On 7/15/2013 2:12 PM, Peter Zijlstra wrote:
On Mon, Jul 15, 2013 at 11:06:50PM +0200, Peter Zijlstra wrote:
OK, but isn't that part of why the micro controller might not make you go faster even if you do program a higher P state?
But yes, I understand this issue in the 'traditional' cpufreq sense. There's no point in ramping the speed if all you do is stall more.
But I was under the impression the 'hardware' was doing this. If not then we need the whole go-faster and go-slower thing and places to call them and means to determine to call them etc.
So with the scheduler measuring cpu utilization we could say to go-faster when u>0.8 and go-slower when u<0.75 or so. Lacking any better metrics like the stall stuff etc.
So I understand that ondemand spends quite a lot of time 'sampling' what the system does while the scheduler mostly already knows this.
yeah ondemand does this, but ondemand is actually a pretty bad governor. not because of the sampling, but because of its algorithm.
if you look at what the ondemand algorithm tries to do, it's trying to manage the cpu "frequency" primarily for when the system is idle. Ten to twelve years ago, this was actually important and it does a decent job on that.

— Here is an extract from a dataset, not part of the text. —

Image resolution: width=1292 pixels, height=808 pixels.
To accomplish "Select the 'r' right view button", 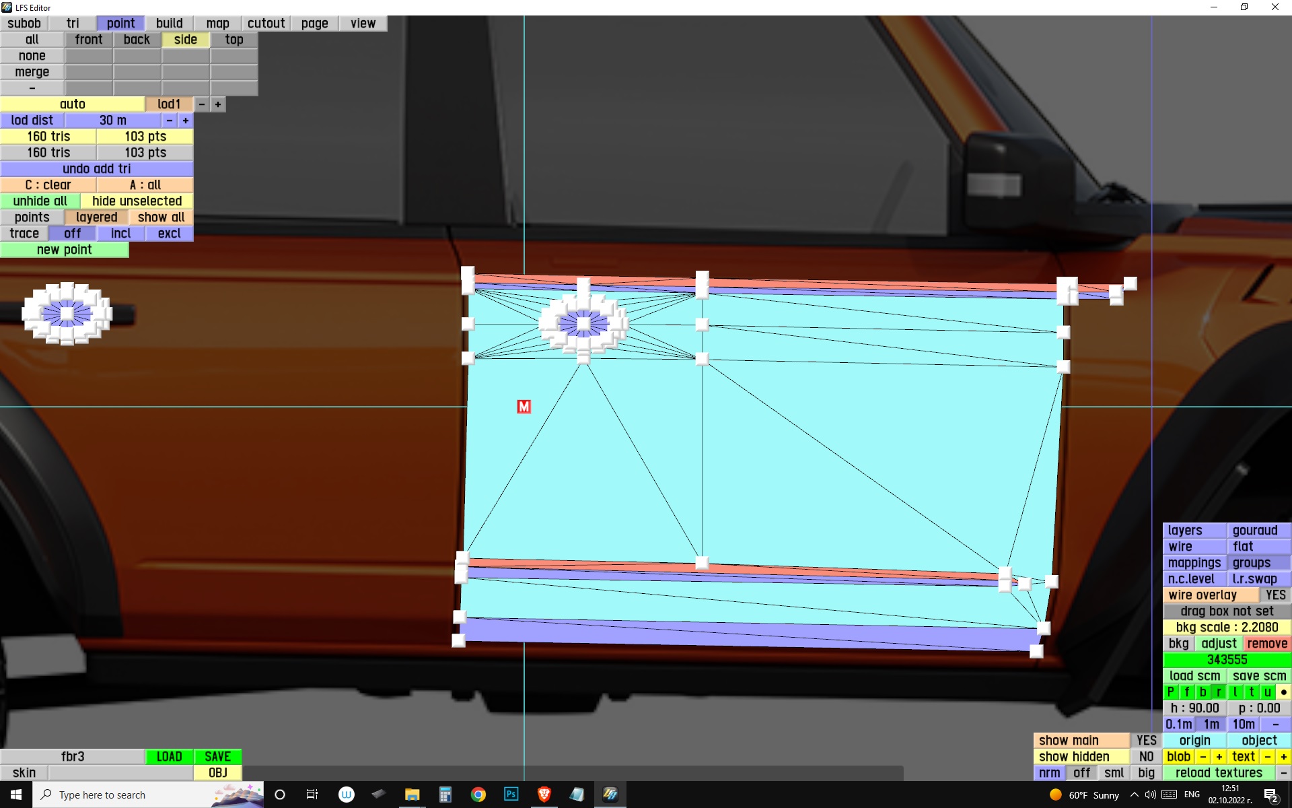I will click(1219, 692).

HOWEVER, on modern CPUs, even many of the ARM ones, the frequency when you're idle is zero anyway regardless of what you as OS ask for.

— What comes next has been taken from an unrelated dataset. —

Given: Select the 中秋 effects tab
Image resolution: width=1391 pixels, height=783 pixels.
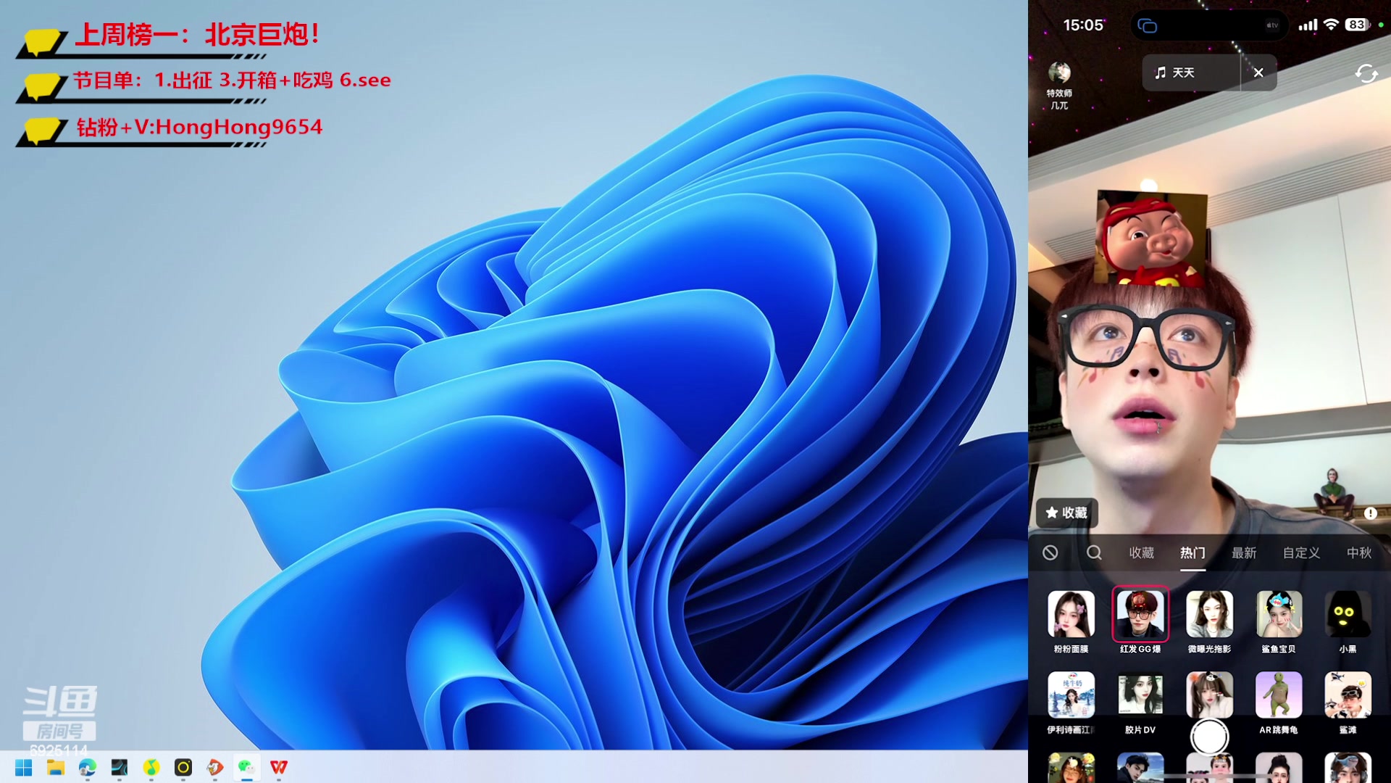Looking at the screenshot, I should tap(1358, 553).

And when Linux went tickless, ondemand went to deferred timers, which make it even worse.
btw technically ondemand does not sample things, you may (or may not) understand what it does. Every 10 (or 100) milliseconds, ondemand makes a new P state decision. It does this by asking the scheduler the time used, does a delta and ends up at a utilization %age which then goes into a formula. It's not that ondemand samples inbetween decision moments to see if the system is busy or not; the microaccounting that the scheduler does is used instead, and only at decision moments.